AI security solutions are popular with executives -- but are they really working?

AI security

According to a new study released by ProtectWise, AI has already established a strong foothold in the security space, with 73 percent of respondents reporting that they have implemented security solutions that incorporate at least some aspect of AI.

Most organizations cite AI's ability to improve the efficiency of security staff members and make investigation of alerts faster as top priorities.

But it's executives, not the people who manage security, who are the biggest advocates for AI. 55 percent of respondents say that the strongest advocates for AI-based security products in their organization are IT executives, while 38 percent say non-IT executives as the biggest internal champion.

"The marketing of AI is extremely effective," says Gene Stevens CTO and co-founder of ProtectWise. "The reality is executives are dealing with resource constraints and are looking for automation. They are not necessarily believing in the mythology of a 'silver bullet' they are just hoping for something new that they have not purchased before that can give their team an opportunity to scale and to catch things they might have missed."

AI-enabled security products are delivering mixed results in the real world too. According to respondents AI-enabled security solutions have significantly more security alerts and false positives on a typical day. 46 percent agree that rules creation and implementation are a burden, and 25 percent said that they don't plan to implement additional AI-enabled security solutions in the future as a result of their experience.

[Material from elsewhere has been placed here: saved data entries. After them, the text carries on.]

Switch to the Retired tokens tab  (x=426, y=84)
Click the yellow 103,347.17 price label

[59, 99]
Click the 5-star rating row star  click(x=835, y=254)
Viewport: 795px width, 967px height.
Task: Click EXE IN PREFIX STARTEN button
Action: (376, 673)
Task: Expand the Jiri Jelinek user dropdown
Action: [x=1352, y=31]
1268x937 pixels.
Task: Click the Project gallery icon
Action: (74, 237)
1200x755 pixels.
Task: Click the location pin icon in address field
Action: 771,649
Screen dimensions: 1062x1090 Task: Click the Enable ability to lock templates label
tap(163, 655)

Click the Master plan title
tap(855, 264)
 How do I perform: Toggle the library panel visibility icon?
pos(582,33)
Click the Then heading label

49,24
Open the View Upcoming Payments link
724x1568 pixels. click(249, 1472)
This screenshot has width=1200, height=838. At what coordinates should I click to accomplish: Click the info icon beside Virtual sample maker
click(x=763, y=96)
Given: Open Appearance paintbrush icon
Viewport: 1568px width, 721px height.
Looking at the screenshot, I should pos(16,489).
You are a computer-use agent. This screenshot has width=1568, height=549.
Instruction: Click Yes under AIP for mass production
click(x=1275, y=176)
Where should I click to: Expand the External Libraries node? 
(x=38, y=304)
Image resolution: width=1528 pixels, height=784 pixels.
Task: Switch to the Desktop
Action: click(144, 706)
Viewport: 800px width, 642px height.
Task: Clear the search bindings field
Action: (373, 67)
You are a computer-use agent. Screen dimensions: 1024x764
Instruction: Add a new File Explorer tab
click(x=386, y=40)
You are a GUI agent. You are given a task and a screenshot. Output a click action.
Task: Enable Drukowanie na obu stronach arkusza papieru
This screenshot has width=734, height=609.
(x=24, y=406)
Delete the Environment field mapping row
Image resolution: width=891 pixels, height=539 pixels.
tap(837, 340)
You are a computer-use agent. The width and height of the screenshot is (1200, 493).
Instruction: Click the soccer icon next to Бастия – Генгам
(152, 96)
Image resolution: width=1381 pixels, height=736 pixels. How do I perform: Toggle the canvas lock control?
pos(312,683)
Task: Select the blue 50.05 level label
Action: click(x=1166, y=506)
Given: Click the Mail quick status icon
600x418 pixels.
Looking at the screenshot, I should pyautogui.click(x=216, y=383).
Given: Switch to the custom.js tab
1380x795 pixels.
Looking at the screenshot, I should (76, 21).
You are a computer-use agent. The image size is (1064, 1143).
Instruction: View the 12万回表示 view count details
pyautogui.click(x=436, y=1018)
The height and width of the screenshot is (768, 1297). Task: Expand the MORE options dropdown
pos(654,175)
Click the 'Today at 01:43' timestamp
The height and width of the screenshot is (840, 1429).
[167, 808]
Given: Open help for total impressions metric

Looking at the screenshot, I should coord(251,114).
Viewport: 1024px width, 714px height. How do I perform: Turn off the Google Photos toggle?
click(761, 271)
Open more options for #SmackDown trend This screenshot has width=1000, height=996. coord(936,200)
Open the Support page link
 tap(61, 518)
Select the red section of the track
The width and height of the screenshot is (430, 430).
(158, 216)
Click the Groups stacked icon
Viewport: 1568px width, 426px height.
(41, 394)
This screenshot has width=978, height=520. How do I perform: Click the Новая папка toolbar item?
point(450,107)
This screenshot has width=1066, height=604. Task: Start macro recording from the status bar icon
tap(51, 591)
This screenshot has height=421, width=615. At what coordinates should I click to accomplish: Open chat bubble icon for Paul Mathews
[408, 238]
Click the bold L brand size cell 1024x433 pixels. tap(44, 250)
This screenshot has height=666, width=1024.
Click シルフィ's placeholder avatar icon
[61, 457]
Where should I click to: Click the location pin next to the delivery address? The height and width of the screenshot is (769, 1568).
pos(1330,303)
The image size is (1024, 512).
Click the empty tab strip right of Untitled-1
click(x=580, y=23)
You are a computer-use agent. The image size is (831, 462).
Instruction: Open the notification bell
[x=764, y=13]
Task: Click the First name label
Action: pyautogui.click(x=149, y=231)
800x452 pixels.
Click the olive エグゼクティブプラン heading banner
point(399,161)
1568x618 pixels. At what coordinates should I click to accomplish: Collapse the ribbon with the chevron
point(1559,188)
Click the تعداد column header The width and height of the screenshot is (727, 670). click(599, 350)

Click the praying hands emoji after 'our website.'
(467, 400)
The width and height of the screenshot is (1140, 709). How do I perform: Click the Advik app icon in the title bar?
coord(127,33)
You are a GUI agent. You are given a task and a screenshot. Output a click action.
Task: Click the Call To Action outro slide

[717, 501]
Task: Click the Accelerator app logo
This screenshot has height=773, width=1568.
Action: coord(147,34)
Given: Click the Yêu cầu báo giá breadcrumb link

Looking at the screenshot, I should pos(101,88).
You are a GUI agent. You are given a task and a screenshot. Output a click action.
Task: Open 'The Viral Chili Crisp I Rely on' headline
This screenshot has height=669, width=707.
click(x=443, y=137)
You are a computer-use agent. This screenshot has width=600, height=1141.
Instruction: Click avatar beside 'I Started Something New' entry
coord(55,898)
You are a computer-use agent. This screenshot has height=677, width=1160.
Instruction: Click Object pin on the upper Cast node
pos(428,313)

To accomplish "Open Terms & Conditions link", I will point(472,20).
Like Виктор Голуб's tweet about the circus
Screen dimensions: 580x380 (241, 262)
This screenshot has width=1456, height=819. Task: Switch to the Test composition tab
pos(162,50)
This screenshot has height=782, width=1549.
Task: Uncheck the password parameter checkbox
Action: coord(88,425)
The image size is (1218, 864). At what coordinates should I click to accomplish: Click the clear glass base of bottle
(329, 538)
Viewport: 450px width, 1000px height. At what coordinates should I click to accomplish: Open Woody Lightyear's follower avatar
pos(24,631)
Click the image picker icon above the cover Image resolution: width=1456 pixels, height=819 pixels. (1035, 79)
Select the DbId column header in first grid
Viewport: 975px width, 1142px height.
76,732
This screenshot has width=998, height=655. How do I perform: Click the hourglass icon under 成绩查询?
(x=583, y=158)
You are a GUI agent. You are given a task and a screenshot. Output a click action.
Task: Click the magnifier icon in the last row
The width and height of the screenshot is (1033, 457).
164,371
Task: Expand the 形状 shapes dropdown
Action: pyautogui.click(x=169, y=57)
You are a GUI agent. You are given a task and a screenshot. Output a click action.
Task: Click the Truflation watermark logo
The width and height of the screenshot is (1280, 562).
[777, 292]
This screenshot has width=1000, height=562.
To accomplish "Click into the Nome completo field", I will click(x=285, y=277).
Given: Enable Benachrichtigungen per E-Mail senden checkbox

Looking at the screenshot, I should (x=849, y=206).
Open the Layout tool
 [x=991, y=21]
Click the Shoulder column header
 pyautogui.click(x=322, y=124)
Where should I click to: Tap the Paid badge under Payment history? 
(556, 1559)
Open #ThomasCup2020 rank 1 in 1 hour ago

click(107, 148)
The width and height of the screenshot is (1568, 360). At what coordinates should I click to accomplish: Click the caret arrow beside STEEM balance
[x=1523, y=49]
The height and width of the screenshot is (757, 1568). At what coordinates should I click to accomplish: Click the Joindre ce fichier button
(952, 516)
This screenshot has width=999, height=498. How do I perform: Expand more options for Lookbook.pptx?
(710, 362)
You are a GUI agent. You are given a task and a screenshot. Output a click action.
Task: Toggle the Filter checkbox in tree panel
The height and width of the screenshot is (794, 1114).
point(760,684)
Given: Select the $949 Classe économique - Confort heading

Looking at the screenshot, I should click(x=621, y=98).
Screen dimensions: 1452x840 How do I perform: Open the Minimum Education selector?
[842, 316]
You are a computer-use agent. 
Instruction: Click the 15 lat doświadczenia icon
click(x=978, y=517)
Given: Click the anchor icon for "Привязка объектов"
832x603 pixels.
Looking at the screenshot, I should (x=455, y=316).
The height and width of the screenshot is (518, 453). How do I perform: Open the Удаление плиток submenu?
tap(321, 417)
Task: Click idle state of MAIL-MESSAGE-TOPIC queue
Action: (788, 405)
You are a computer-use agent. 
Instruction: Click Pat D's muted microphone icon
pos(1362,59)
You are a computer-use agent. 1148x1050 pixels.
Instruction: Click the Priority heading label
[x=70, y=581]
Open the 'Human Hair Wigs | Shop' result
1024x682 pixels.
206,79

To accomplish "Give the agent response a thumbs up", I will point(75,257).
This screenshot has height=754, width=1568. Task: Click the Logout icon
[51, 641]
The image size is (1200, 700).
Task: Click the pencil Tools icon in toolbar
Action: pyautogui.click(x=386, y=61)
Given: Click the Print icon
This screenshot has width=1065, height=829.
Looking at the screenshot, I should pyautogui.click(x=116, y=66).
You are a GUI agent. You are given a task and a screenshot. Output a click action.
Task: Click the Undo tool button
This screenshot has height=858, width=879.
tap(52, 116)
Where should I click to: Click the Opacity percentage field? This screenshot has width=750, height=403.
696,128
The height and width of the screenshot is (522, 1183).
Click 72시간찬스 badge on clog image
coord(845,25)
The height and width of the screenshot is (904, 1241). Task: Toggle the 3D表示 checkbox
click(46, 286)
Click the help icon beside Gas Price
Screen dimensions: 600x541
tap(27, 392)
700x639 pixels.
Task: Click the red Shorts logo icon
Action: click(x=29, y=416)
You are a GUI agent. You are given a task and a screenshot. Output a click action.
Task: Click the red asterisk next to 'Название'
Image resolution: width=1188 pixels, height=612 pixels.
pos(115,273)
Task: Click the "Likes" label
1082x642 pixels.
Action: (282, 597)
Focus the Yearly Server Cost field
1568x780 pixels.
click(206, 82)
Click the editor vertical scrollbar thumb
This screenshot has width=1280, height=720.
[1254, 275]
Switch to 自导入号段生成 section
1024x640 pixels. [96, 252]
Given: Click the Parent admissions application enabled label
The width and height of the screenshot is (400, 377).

Overall the report suggests that there is still work to do. More than half of all respondents believe that AI doesn’t stop zero-days and advanced threats (61 percent), it delivers inaccurate results (54 percent), it’s difficult to use (42 percent), and it's expensive (71 percent).

"You have to be good at the knowns but you also have to have some robustness against the unknowns," adds Stevens. "Artificial intelligence helps us a lot with the unknowns and it also helps with the kind of scale teams need. But there's a tremendous amount of work that still needs to be done, it's not mature. It will become a part of all security solutions but we're at the early adoption stage."